▶ **Task goal**
Copy out each of the entries below word for word, keeping every line unchanged.
• • • • • • •
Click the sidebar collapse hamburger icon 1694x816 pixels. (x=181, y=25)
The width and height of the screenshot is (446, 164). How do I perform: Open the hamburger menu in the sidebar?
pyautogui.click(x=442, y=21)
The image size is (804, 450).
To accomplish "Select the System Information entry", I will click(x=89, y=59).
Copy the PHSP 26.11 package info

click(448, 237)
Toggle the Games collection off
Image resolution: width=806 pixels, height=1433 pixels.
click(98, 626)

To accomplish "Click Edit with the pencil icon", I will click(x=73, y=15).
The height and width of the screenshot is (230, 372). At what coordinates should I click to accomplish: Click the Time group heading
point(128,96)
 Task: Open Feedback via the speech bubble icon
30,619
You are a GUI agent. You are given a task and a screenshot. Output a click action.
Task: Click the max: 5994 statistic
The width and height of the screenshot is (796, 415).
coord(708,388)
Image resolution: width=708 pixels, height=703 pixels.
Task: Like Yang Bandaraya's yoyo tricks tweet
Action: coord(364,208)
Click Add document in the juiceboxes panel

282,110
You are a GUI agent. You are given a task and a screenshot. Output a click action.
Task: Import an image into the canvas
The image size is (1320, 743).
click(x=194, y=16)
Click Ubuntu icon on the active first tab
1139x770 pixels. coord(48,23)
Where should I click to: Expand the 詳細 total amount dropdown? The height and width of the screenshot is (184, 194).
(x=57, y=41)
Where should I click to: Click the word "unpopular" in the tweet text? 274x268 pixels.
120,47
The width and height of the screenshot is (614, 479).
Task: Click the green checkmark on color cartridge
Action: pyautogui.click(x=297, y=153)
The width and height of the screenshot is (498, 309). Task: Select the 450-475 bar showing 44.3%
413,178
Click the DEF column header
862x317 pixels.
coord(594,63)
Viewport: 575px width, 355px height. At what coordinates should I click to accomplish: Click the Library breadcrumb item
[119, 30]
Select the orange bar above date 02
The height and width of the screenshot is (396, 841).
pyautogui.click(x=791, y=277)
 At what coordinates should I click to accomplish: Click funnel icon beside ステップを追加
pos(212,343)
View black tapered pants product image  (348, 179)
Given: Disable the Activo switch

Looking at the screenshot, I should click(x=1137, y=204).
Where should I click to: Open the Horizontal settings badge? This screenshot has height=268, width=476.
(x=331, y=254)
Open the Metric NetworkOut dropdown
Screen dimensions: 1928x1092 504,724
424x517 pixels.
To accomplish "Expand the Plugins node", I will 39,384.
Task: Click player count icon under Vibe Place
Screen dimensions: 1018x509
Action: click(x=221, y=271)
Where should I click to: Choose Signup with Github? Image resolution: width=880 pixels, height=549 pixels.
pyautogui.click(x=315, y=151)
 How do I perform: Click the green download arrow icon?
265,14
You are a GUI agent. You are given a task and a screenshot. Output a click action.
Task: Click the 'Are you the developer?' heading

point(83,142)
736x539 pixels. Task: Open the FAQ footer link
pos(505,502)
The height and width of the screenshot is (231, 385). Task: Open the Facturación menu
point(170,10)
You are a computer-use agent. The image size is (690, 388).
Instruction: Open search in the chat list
• • • • • • •
▶ **Worked answer**
Click the sidebar collapse hamburger icon 1694x816 pixels. (x=181, y=25)
The width and height of the screenshot is (446, 164). How do I perform: Open the hamburger menu in the sidebar?
pyautogui.click(x=442, y=21)
The image size is (804, 450).
To accomplish "Select the System Information entry", I will click(x=89, y=59).
Copy the PHSP 26.11 package info

click(448, 237)
Toggle the Games collection off
Image resolution: width=806 pixels, height=1433 pixels.
click(98, 626)

To accomplish "Click Edit with the pencil icon", I will click(x=73, y=15).
The height and width of the screenshot is (230, 372). At what coordinates should I click to accomplish: Click the Time group heading
point(128,96)
 Task: Open Feedback via the speech bubble icon
30,619
You are a GUI agent. You are given a task and a screenshot. Output a click action.
Task: Click the max: 5994 statistic
The width and height of the screenshot is (796, 415).
coord(708,388)
Image resolution: width=708 pixels, height=703 pixels.
Task: Like Yang Bandaraya's yoyo tricks tweet
Action: coord(364,208)
Click Add document in the juiceboxes panel

282,110
You are a GUI agent. You are given a task and a screenshot. Output a click action.
Task: Import an image into the canvas
The image size is (1320, 743).
click(x=194, y=16)
Click Ubuntu icon on the active first tab
1139x770 pixels. coord(48,23)
Where should I click to: Expand the 詳細 total amount dropdown? The height and width of the screenshot is (184, 194).
(x=57, y=41)
Where should I click to: Click the word "unpopular" in the tweet text? 274x268 pixels.
120,47
The width and height of the screenshot is (614, 479).
Task: Click the green checkmark on color cartridge
Action: pyautogui.click(x=297, y=153)
The width and height of the screenshot is (498, 309). Task: Select the 450-475 bar showing 44.3%
413,178
Click the DEF column header
862x317 pixels.
coord(594,63)
Viewport: 575px width, 355px height. At what coordinates should I click to accomplish: Click the Library breadcrumb item
[119, 30]
Select the orange bar above date 02
The height and width of the screenshot is (396, 841).
pyautogui.click(x=791, y=277)
 At what coordinates should I click to accomplish: Click funnel icon beside ステップを追加
pos(212,343)
View black tapered pants product image  (348, 179)
Given: Disable the Activo switch

Looking at the screenshot, I should click(x=1137, y=204).
Where should I click to: Open the Horizontal settings badge? This screenshot has height=268, width=476.
(x=331, y=254)
Open the Metric NetworkOut dropdown
Screen dimensions: 1928x1092 504,724
424x517 pixels.
To accomplish "Expand the Plugins node", I will 39,384.
Task: Click player count icon under Vibe Place
Screen dimensions: 1018x509
Action: click(x=221, y=271)
Where should I click to: Choose Signup with Github? Image resolution: width=880 pixels, height=549 pixels.
pyautogui.click(x=315, y=151)
 How do I perform: Click the green download arrow icon?
265,14
You are a GUI agent. You are given a task and a screenshot. Output a click action.
Task: Click the 'Are you the developer?' heading

point(83,142)
736x539 pixels. Task: Open the FAQ footer link
pos(505,502)
The height and width of the screenshot is (231, 385). Task: Open the Facturación menu
point(170,10)
You are a computer-use agent. The image size is (690, 388).
Instruction: Open search in the chat list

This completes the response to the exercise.